▸ EXERCISE: Reproduce word for word the passage of the airline liquidity text below that runs from "So why does" up to and including "them in turn.".

▸ TEXT EXCERPT:
——

So why does AF-KL need €5-7 billion more liquidity than IAG says it does? That is a question that I am sure the Dutch state is also trying to get answered.

The next few months

The answer doesn’t seem to lie in the cash requirements of the next few months. With revenue effectively wiped out for both companies, the cash requirements are driven by 1) the level of cash costs during lock-down 2) any immediate loan repayments required and 3) working capital effects. Let’s take them in turn.

For IAG, as I outlined in this article, I think the monthly cash burn is in the €800 – €900m range, quite similar to the figure given by Lufthansa. In their Q1 results announcement, AF-KL quoted a monthly cash burn of €400m, which seems oddly small for a company with slightly higher “normal” cash operating costs (€1.9 billion a month versus €1.7 billion at IAG). One factor will be the better fuel hedging position, with AF-KL disclosing a €455m “ineffective fuel hedge” loss compared to over €1.3 billion at IAG. That will turn into cash over the remainder of 2020. Another factor is undoubtedly the €570m of tax and social charges payments which were disclosed to have been “deferred beyond 2020”, once again thanks to the largesse of the French government. There is something of a pattern developing here.

When it comes to loan repayments, at the end of March AF-KL showed €900m of debt repayments due for the remainder of 2020. IAG don’t give a figure for this, but at the end of December 2019, the current portion of their long term debt (which means it was due in 2020) was shown as €1.8 billion, so perhaps €1.4 billion for the April – December period. So on the face of it, that doesn’t seem to explain it either. Much of these “loan repayments” are actually lease obligations and I’m guessing that IAG, with its much better financial track record, will have been able to secure deferrals on much of this. That won’t have been the case I think for AF-KL, in large part because the lessors will have known that the French state would step in.

——

▸ MATERIAL PROVIDED:

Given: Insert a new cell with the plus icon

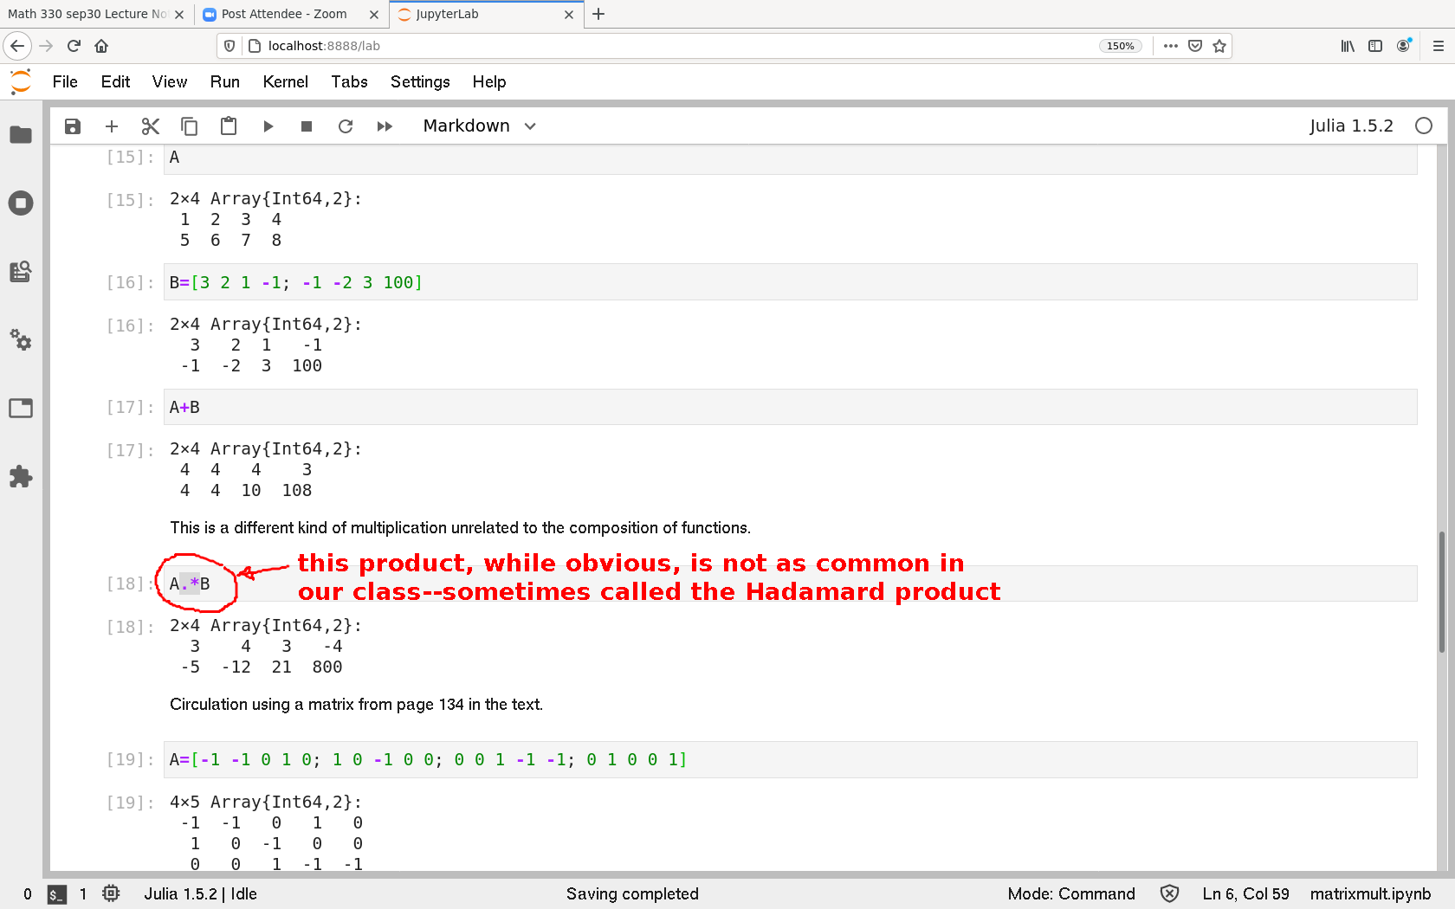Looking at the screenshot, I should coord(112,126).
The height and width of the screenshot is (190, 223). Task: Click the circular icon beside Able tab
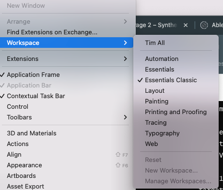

——

▸ YOUR SOLUTION:
So why does AF-KL need €5-7 billion more liquidity than IAG says it does? That is a question that I am sure the Dutch state is also trying to get answered.

The next few months

The answer doesn’t seem to lie in the cash requirements of the next few months. With revenue effectively wiped out for both companies, the cash requirements are driven by 1) the level of cash costs during lock-down 2) any immediate loan repayments required and 3) working capital effects. Let’s take them in turn.